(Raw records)
######
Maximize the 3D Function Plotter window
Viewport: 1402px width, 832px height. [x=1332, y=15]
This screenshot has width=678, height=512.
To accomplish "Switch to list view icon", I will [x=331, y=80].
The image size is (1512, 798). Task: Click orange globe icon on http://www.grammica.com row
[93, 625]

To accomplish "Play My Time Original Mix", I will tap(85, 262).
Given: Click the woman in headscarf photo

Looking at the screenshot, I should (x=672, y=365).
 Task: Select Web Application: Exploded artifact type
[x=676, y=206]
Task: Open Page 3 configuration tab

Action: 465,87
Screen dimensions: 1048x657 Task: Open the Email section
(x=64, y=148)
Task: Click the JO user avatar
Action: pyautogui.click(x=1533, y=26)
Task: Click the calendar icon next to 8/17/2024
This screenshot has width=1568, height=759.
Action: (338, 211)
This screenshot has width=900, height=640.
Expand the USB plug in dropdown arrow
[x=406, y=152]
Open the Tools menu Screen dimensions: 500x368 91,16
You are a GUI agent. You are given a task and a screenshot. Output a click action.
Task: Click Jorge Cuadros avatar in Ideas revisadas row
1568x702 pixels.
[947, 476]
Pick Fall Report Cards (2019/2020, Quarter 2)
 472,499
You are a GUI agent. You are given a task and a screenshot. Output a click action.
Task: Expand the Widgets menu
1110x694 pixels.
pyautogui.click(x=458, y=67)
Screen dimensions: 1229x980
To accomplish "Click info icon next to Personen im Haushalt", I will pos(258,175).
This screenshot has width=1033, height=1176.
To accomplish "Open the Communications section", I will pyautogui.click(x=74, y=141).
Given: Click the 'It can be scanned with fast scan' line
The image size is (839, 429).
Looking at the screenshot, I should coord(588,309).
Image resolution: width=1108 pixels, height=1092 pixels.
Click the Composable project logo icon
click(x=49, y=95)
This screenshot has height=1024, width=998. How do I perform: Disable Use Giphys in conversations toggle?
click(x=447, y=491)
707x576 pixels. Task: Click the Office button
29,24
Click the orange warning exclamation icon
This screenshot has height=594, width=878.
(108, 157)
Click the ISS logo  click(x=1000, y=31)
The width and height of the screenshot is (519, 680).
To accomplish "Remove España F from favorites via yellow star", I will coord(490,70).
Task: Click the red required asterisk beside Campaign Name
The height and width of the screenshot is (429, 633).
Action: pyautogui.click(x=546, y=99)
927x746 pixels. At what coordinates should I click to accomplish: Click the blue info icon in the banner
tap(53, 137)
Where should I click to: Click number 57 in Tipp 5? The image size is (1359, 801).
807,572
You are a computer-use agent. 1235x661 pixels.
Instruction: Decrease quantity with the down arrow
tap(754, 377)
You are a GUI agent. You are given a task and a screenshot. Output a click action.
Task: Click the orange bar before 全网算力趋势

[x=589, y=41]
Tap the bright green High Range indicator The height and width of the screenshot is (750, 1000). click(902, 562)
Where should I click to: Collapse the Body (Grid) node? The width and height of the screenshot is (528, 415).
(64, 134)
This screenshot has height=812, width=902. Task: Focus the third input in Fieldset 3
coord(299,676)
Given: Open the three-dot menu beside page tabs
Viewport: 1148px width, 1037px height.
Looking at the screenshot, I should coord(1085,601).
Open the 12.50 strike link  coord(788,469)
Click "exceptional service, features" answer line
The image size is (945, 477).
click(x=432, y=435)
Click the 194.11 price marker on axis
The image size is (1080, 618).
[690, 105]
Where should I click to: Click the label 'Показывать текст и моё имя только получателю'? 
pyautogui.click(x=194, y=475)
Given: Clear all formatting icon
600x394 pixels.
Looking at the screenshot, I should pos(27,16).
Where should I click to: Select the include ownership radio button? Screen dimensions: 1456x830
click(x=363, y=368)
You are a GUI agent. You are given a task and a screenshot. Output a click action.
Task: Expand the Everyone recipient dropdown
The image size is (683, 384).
######
What you have to do =
Report how many lines in the records above contain the string "logo", giving only the number.

Solution for this task =
2